[The input]

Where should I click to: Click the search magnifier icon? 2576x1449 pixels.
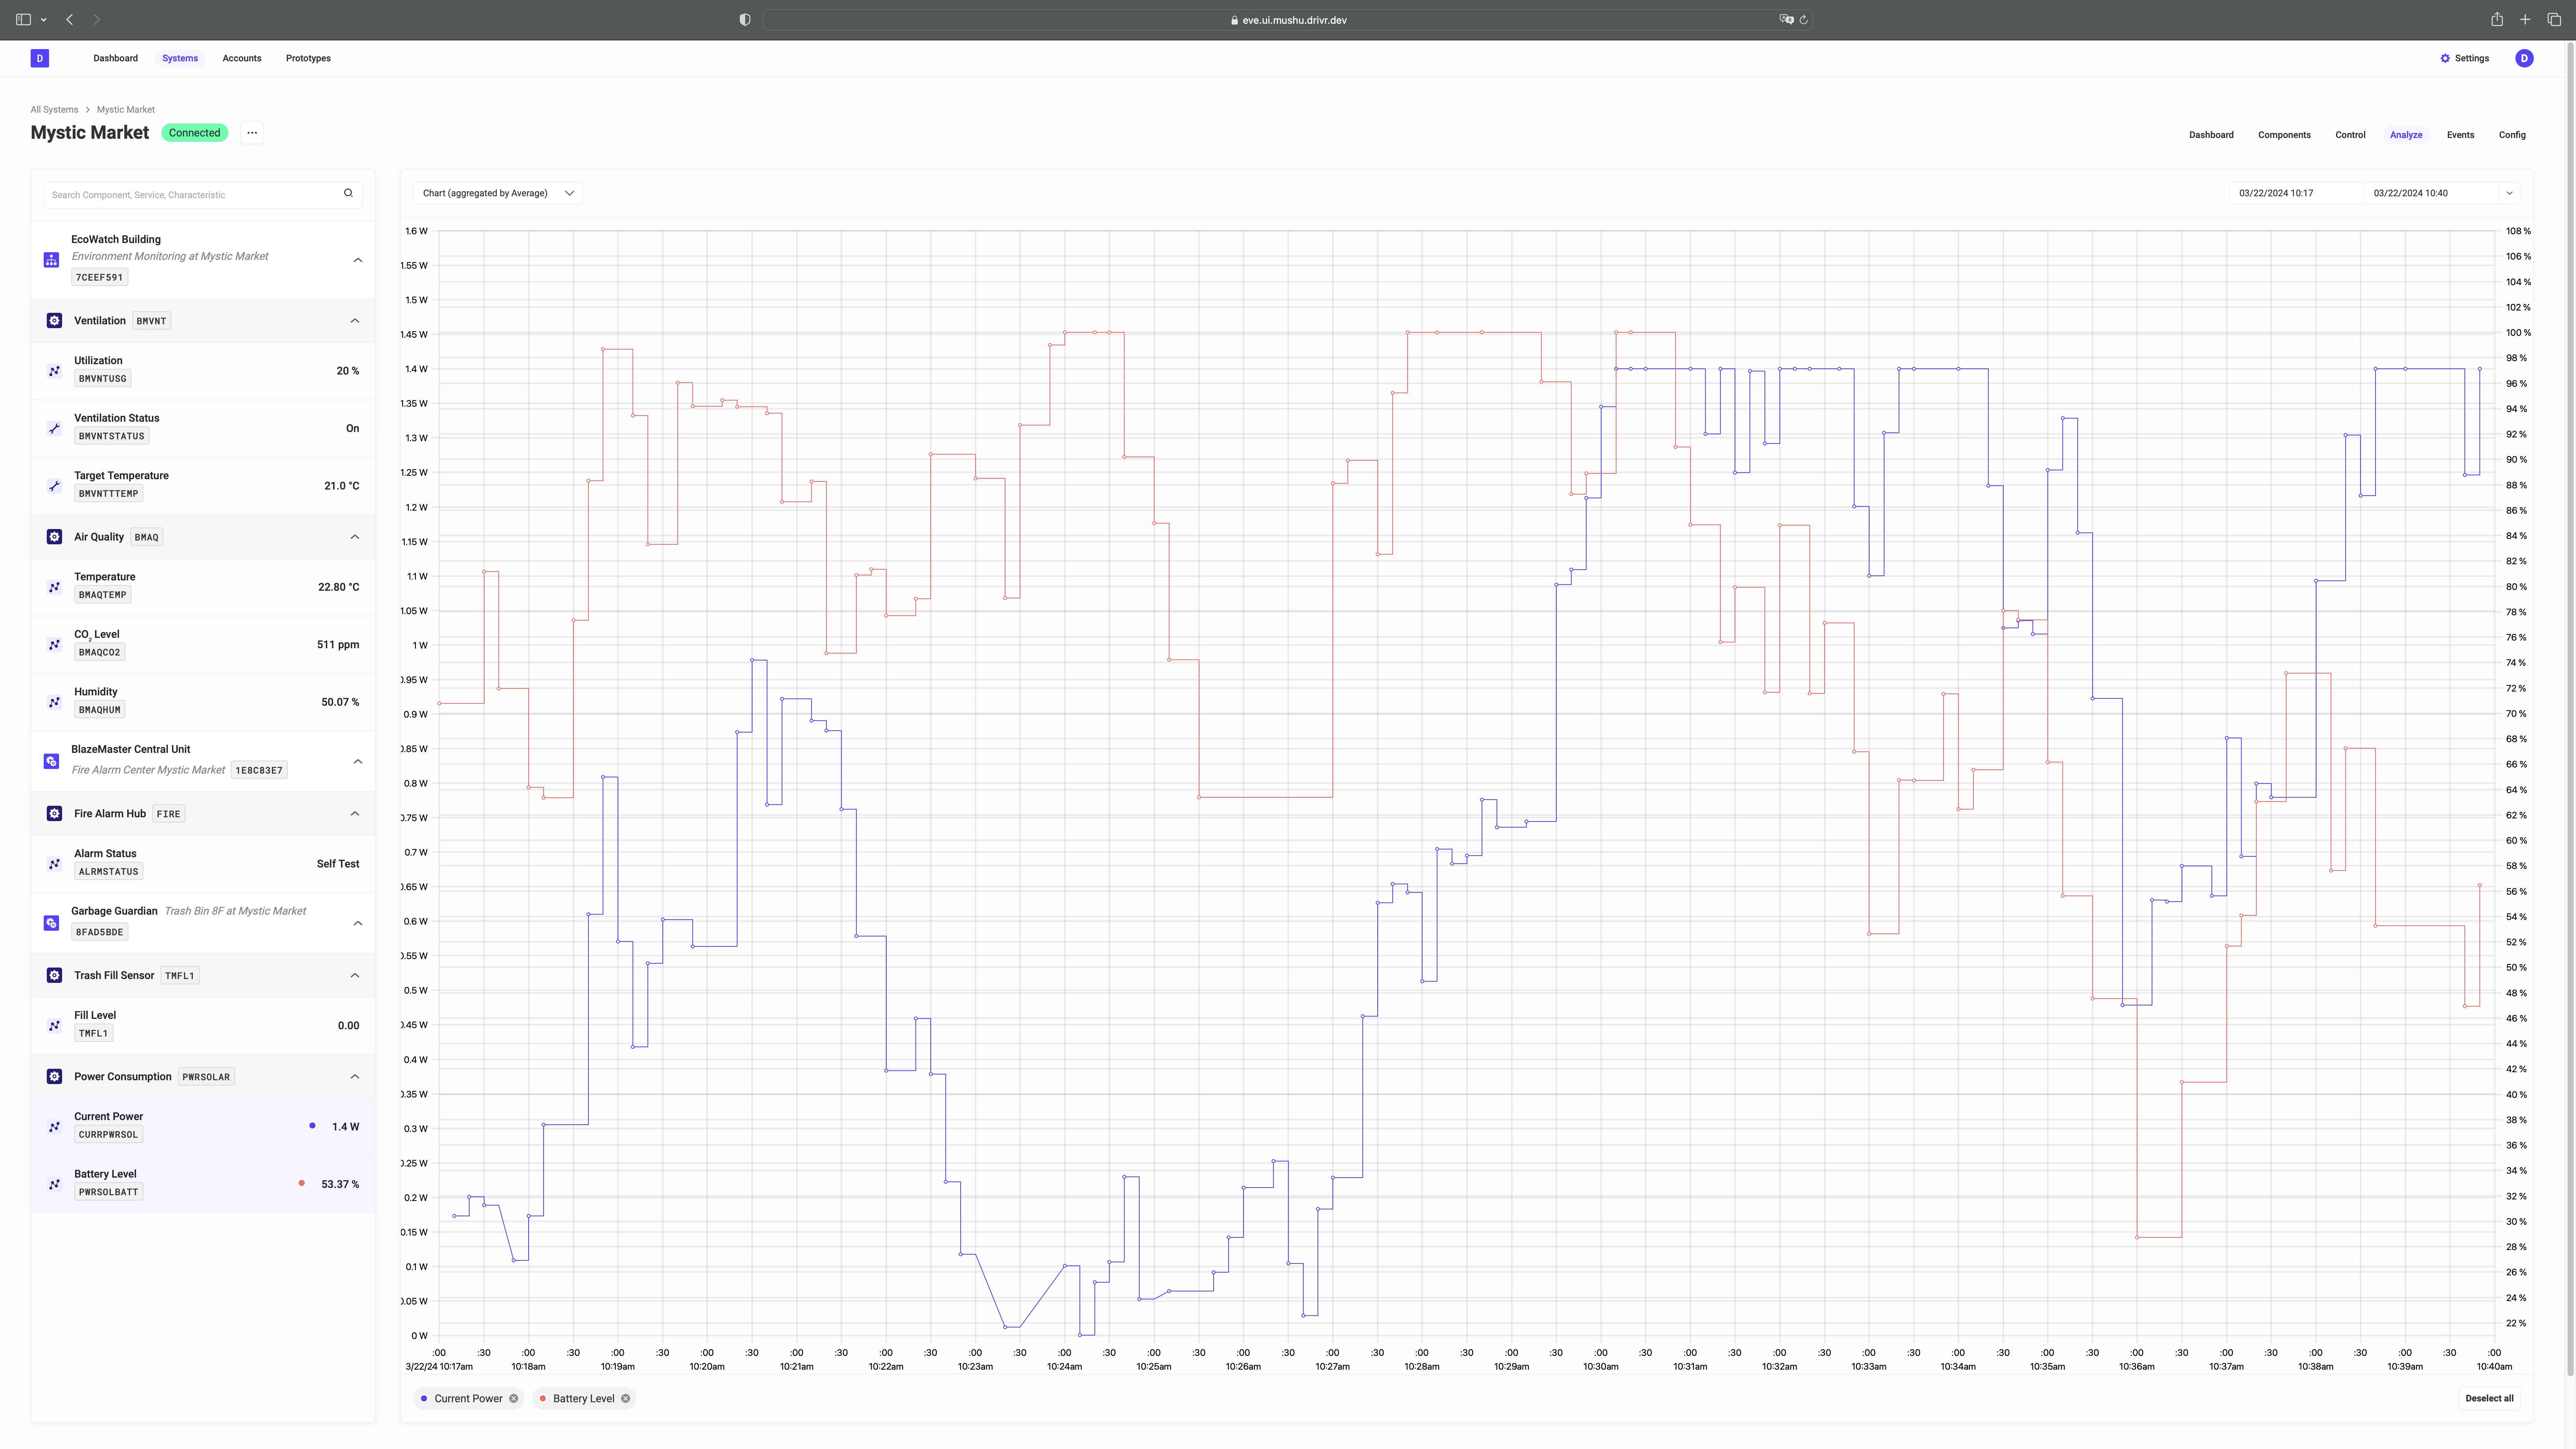click(x=348, y=193)
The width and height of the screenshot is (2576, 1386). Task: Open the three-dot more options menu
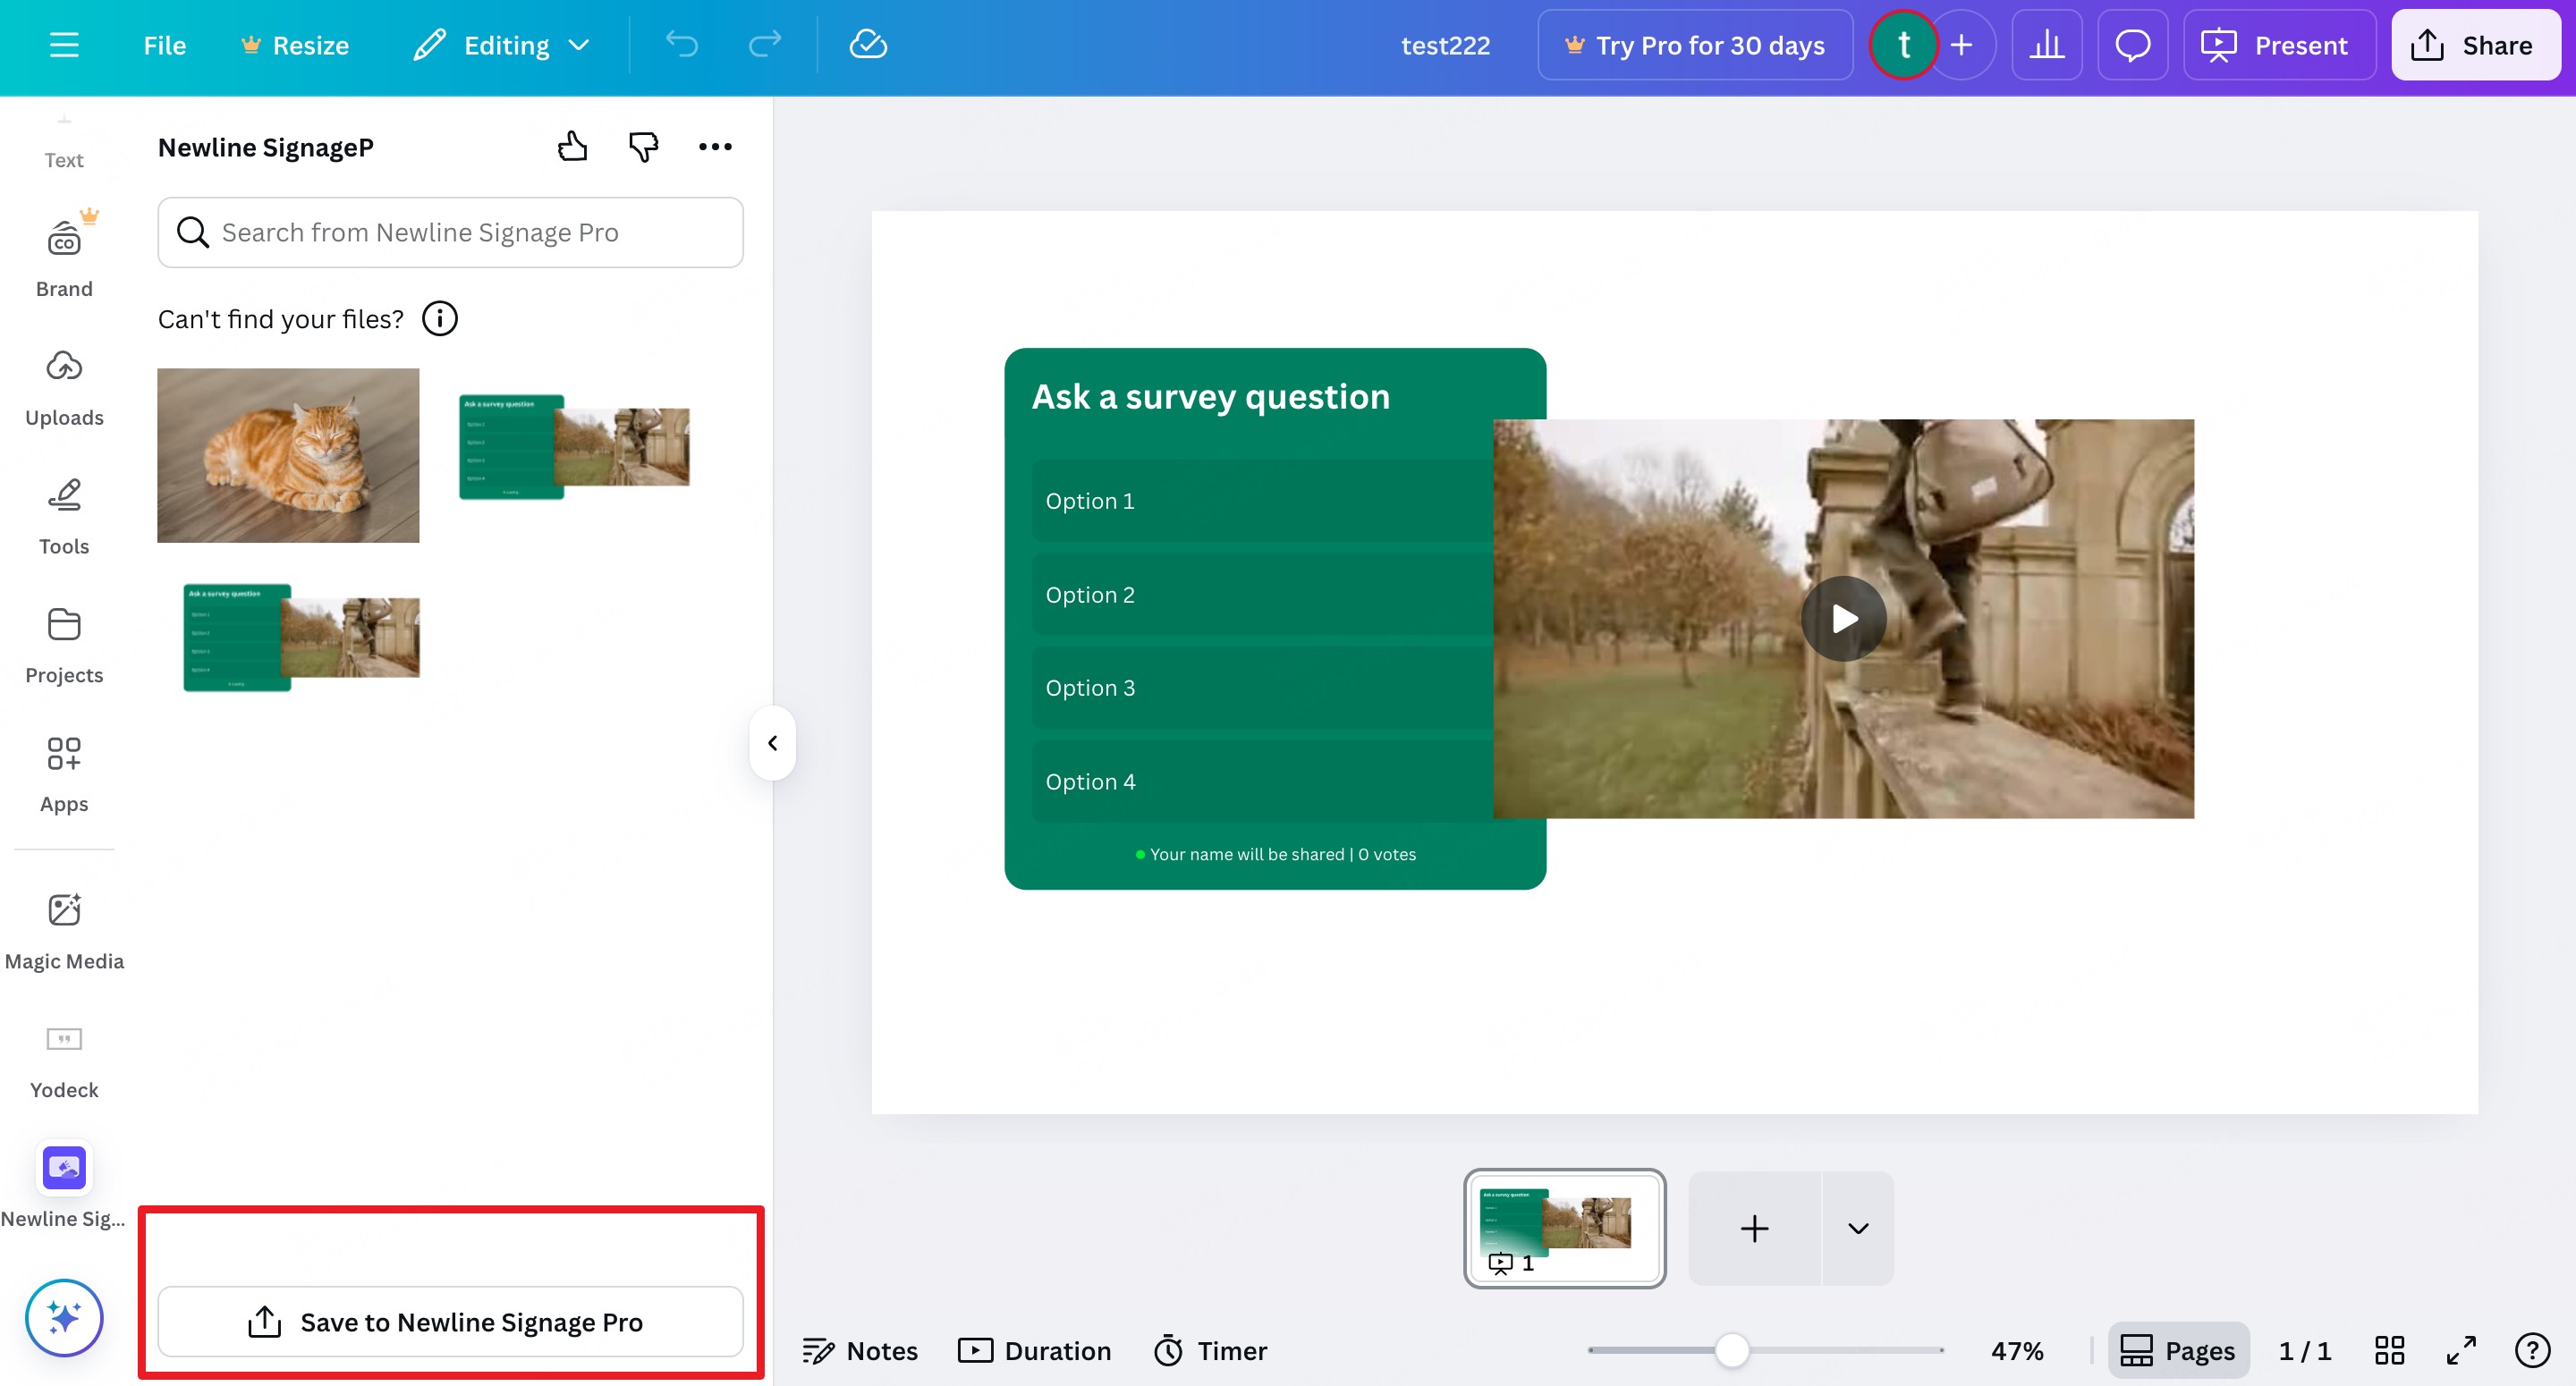715,147
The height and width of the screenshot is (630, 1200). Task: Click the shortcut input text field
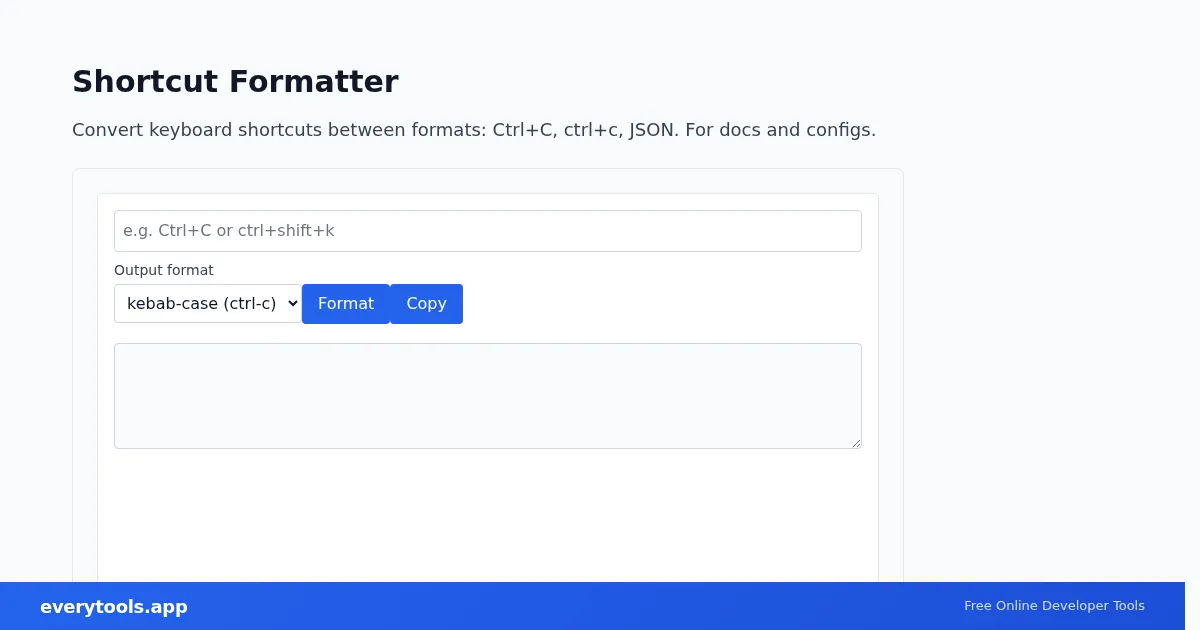(x=488, y=231)
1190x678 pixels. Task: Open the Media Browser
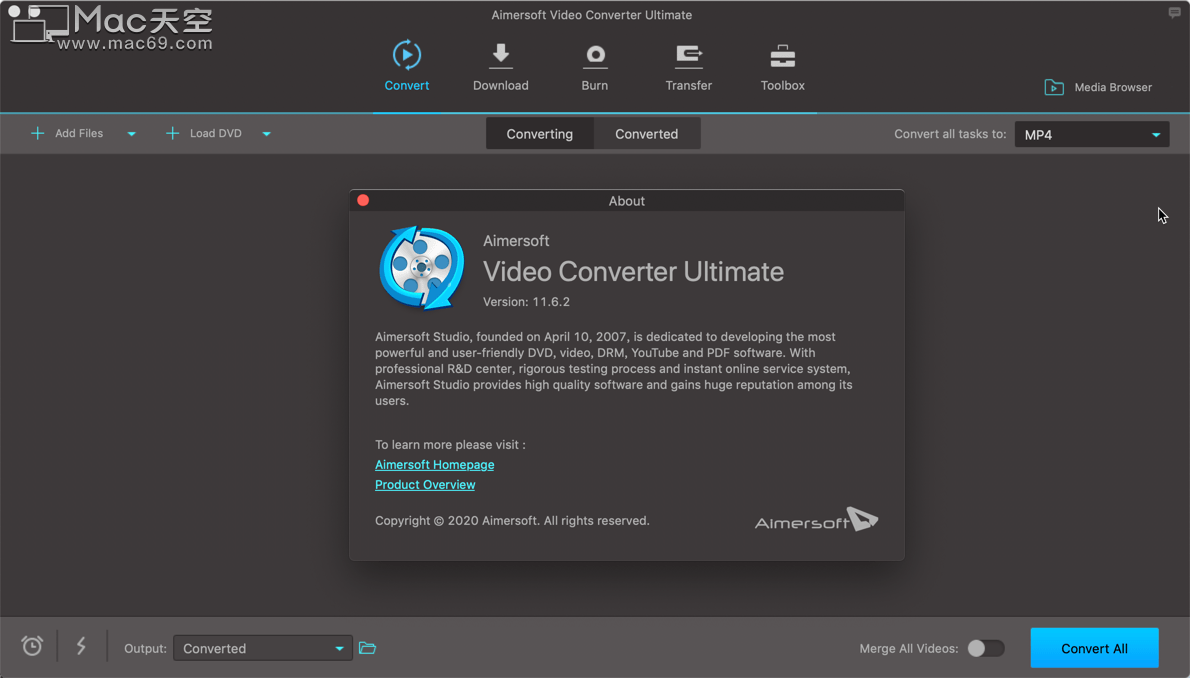pyautogui.click(x=1097, y=87)
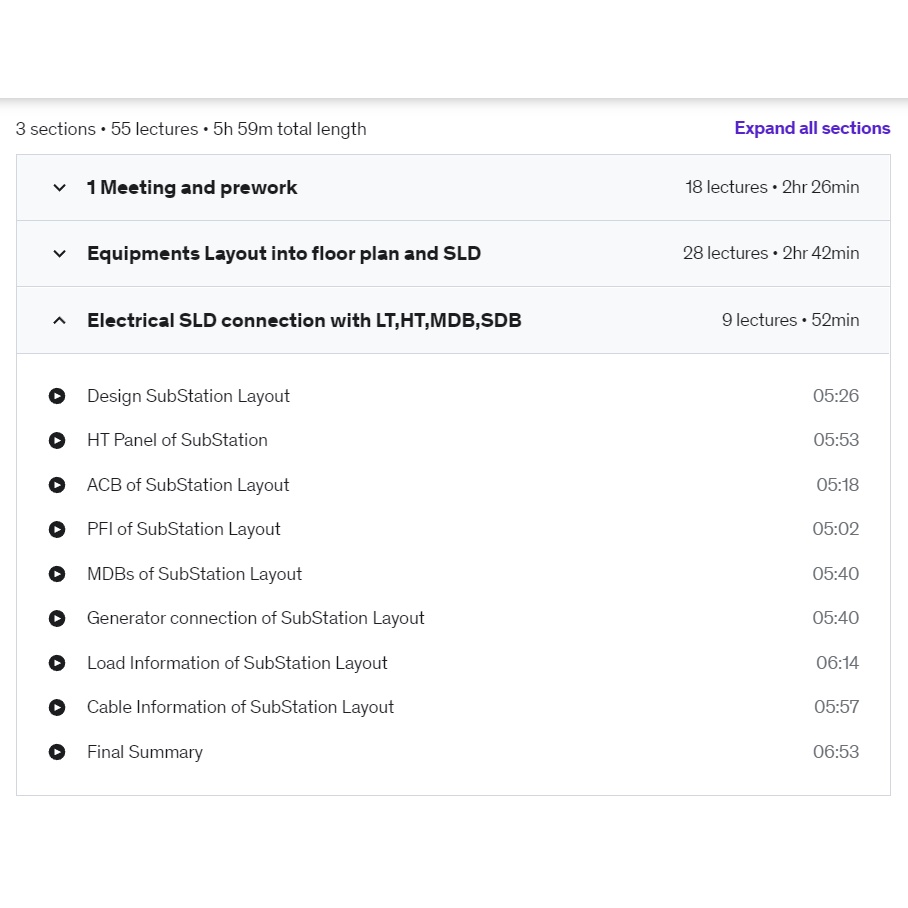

[The exercise] Please put the lines above into a numbered list, skipping any blank lines and leaving out the pictures.

[Complete response]
1. Where should I click to: Click the search magnifier icon? 2576x1449 pixels.
2. click(x=348, y=193)
3. The width and height of the screenshot is (2576, 1386). Task: Open the three-dot more options menu
4. 715,147
5. The height and width of the screenshot is (630, 1200). Task: Click the shortcut input text field
6. (x=488, y=231)
7. 1190x678 pixels. Task: Open the Media Browser
8. pyautogui.click(x=1097, y=87)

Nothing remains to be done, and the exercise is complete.